WORK TO COMPLETE -> Take every line from the material that has the word "field" in it.

SUPPLIED ENTRIES ->
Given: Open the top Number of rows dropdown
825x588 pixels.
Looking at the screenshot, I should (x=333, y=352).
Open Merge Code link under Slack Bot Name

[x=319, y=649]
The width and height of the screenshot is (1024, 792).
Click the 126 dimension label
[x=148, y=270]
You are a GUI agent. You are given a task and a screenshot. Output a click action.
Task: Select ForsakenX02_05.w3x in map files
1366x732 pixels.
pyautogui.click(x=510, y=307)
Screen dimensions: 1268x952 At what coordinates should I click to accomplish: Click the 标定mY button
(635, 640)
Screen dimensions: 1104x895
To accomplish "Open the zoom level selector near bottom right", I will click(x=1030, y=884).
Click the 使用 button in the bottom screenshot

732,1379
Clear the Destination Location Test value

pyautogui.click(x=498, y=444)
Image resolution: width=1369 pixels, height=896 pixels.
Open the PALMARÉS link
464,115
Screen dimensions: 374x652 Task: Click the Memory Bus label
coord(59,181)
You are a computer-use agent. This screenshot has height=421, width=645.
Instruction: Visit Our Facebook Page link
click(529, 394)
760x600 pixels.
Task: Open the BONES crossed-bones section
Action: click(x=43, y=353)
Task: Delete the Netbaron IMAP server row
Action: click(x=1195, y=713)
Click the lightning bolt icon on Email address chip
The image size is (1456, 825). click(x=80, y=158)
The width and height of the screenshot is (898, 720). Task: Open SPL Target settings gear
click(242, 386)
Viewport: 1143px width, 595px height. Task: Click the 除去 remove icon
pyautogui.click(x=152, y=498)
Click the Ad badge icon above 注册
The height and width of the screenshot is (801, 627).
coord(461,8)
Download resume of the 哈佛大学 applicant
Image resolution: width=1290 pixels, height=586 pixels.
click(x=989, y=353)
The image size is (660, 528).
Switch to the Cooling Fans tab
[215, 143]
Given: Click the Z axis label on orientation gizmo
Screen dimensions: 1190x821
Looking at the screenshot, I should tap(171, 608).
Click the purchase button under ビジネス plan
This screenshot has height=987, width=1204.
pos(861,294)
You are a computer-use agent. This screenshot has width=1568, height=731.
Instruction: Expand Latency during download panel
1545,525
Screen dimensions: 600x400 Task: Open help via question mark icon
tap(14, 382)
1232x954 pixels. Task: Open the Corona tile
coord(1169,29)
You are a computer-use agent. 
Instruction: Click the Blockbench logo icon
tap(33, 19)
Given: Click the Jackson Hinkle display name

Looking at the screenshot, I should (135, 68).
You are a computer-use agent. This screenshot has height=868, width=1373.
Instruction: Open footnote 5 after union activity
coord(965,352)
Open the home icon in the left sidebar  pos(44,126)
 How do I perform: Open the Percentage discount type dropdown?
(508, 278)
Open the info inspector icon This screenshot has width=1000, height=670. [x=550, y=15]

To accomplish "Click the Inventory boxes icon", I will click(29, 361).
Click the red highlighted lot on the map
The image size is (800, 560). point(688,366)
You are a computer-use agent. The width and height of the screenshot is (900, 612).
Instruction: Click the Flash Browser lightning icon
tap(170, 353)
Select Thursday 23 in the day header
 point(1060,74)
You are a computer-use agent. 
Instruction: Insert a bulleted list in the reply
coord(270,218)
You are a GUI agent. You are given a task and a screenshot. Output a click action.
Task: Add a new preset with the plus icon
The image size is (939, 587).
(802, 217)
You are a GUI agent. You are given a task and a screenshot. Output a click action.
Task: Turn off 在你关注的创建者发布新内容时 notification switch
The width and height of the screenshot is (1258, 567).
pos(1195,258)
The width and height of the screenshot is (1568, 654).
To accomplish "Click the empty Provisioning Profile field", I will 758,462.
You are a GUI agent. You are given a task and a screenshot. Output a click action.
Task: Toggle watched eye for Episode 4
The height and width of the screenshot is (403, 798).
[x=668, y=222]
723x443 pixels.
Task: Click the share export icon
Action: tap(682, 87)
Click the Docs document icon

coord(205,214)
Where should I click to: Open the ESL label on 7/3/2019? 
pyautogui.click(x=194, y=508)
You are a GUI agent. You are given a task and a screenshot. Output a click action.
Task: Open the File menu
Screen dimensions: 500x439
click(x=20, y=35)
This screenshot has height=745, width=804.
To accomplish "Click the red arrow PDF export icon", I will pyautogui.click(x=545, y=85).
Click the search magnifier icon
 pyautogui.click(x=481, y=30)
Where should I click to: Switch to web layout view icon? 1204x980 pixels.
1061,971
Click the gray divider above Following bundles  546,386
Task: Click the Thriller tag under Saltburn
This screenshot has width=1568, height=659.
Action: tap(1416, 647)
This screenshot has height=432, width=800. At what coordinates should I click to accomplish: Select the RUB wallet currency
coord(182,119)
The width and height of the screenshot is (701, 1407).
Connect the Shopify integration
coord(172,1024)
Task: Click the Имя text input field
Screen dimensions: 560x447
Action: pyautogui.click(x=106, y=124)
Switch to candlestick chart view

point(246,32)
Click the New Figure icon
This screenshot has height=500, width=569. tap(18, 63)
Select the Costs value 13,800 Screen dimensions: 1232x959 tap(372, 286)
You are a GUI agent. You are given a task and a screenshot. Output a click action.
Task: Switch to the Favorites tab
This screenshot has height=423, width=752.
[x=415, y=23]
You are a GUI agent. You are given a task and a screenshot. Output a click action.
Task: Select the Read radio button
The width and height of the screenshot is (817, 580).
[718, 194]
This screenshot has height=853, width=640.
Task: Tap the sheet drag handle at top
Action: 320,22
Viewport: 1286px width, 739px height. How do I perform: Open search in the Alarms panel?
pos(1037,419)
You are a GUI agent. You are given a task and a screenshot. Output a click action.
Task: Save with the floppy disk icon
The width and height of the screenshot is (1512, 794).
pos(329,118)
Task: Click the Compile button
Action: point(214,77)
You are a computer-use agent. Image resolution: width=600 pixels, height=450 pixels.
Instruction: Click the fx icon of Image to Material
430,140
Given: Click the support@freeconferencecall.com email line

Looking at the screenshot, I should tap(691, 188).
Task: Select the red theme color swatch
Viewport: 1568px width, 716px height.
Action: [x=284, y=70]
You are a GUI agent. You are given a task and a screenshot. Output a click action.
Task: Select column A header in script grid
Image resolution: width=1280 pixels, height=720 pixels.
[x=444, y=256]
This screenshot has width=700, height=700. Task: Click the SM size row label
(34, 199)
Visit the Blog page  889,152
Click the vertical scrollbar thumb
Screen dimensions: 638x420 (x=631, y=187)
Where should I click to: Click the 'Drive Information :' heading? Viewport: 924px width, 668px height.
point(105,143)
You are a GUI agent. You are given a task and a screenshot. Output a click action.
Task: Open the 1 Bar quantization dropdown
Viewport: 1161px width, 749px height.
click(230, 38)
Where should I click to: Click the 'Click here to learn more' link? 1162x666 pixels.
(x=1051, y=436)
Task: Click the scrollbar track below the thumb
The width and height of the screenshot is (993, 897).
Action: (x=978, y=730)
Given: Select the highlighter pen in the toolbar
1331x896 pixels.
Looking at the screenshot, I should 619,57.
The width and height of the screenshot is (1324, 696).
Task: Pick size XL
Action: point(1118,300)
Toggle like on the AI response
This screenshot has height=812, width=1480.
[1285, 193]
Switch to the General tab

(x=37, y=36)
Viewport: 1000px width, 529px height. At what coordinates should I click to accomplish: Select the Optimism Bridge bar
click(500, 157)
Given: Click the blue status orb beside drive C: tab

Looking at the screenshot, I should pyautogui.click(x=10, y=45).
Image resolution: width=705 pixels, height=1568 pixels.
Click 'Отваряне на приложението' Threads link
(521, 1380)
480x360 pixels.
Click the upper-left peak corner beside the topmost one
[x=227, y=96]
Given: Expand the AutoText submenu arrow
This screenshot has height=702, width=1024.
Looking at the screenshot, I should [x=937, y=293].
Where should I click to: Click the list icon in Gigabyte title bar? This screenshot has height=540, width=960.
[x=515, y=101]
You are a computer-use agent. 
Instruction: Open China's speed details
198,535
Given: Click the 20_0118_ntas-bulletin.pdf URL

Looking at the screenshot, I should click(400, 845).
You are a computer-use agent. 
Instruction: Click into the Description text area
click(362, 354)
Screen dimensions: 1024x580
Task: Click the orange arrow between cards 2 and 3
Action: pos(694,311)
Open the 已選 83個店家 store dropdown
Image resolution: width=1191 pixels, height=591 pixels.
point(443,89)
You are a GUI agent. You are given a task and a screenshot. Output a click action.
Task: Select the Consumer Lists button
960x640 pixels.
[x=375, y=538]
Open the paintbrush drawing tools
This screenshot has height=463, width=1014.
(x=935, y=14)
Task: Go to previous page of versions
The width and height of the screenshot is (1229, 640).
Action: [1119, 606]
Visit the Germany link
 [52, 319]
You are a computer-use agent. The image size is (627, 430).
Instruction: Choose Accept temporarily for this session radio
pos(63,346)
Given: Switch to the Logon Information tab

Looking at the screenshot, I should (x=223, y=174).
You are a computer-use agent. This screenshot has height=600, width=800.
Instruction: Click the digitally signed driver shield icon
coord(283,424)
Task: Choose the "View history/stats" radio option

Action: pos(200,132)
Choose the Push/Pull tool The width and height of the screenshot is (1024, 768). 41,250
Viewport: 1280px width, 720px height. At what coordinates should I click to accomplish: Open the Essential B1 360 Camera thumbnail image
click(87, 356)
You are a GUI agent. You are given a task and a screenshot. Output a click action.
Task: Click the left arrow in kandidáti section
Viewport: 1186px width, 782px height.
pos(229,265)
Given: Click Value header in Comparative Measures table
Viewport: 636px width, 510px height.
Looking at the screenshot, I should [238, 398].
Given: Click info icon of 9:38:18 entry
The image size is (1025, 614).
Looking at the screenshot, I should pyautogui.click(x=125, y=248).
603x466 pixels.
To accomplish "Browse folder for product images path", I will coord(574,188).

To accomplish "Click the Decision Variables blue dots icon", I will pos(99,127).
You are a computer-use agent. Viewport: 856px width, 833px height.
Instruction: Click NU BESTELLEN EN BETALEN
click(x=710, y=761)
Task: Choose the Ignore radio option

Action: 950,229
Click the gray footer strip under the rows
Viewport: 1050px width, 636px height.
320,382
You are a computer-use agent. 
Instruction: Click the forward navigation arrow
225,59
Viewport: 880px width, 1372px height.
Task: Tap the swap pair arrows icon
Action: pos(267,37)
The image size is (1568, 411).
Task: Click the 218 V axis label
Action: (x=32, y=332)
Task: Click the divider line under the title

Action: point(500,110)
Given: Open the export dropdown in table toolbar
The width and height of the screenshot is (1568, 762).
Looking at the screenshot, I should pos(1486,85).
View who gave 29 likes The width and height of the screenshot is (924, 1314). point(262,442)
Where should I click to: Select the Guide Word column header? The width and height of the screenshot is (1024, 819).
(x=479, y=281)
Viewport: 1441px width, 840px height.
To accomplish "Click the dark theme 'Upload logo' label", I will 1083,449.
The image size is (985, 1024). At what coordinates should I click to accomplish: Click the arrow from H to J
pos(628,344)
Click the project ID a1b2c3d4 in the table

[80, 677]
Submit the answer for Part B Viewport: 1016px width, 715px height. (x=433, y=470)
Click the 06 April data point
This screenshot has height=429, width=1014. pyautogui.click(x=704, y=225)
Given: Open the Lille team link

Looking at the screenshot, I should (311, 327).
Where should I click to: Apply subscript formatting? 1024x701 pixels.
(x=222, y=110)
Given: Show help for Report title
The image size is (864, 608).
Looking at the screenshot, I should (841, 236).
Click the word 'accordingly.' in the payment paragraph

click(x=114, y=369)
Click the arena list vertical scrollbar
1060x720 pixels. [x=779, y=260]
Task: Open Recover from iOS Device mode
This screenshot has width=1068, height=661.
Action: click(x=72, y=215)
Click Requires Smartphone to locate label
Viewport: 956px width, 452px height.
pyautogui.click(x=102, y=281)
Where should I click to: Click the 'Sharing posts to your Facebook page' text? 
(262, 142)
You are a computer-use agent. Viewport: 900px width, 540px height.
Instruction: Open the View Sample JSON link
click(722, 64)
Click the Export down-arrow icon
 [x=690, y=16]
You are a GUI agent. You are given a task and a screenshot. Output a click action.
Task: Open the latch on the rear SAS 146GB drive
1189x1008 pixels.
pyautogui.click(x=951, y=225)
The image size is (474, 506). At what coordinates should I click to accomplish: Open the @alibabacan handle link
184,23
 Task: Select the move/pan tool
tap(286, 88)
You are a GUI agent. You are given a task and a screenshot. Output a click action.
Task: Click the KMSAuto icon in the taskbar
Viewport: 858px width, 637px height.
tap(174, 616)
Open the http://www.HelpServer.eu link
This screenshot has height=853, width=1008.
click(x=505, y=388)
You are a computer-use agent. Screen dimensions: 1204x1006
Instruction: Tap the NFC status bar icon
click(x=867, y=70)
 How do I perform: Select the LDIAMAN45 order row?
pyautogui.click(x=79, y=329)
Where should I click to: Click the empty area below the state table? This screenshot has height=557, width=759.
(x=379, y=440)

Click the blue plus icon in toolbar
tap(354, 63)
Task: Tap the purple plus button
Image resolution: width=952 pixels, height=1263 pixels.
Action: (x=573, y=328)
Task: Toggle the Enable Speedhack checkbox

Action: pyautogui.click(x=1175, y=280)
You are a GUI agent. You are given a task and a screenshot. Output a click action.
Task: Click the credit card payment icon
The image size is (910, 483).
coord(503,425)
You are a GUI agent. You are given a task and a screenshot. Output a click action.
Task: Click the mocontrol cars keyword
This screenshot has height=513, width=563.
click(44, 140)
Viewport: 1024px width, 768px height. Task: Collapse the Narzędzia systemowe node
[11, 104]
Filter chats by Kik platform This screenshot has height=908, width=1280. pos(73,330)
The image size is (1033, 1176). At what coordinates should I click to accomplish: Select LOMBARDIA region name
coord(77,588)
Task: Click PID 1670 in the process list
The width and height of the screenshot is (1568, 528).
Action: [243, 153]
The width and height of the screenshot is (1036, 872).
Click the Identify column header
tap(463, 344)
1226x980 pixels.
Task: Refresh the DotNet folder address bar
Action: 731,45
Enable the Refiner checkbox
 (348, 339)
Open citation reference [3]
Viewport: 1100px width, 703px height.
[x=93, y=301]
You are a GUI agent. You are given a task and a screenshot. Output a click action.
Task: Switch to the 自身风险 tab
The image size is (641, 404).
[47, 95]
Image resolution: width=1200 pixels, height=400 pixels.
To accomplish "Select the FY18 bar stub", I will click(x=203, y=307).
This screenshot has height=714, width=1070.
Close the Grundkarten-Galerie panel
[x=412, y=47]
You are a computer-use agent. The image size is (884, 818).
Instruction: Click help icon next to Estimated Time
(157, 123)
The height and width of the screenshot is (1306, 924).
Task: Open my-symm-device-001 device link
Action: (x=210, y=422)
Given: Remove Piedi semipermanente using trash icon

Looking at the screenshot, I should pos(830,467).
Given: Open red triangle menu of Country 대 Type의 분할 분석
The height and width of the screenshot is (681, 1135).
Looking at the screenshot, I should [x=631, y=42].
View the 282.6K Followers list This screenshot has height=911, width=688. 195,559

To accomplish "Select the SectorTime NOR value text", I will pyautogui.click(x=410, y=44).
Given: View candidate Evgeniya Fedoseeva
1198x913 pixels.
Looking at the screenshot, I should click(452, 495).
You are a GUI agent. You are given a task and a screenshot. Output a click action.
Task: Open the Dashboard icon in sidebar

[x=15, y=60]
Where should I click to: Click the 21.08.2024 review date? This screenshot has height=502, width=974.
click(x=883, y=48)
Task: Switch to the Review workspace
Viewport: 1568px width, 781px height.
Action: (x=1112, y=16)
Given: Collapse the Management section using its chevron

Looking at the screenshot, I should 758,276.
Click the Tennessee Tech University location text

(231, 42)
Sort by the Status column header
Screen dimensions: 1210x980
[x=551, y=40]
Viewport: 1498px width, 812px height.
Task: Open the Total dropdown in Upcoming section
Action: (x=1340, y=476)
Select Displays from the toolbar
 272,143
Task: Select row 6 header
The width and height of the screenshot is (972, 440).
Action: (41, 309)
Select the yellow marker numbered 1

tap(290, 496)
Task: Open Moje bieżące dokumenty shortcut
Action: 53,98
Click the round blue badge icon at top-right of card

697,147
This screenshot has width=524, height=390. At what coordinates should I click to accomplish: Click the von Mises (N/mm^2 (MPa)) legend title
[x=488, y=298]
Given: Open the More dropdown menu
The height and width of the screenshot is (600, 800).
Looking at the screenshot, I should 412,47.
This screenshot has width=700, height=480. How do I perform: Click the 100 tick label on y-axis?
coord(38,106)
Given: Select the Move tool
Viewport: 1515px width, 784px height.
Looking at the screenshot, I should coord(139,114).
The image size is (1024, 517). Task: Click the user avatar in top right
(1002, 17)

ANSWER TO THIS PROBLEM ->
To accomplish "Click the empty Provisioning Profile field", I will 758,462.
Task: Click the Имя text input field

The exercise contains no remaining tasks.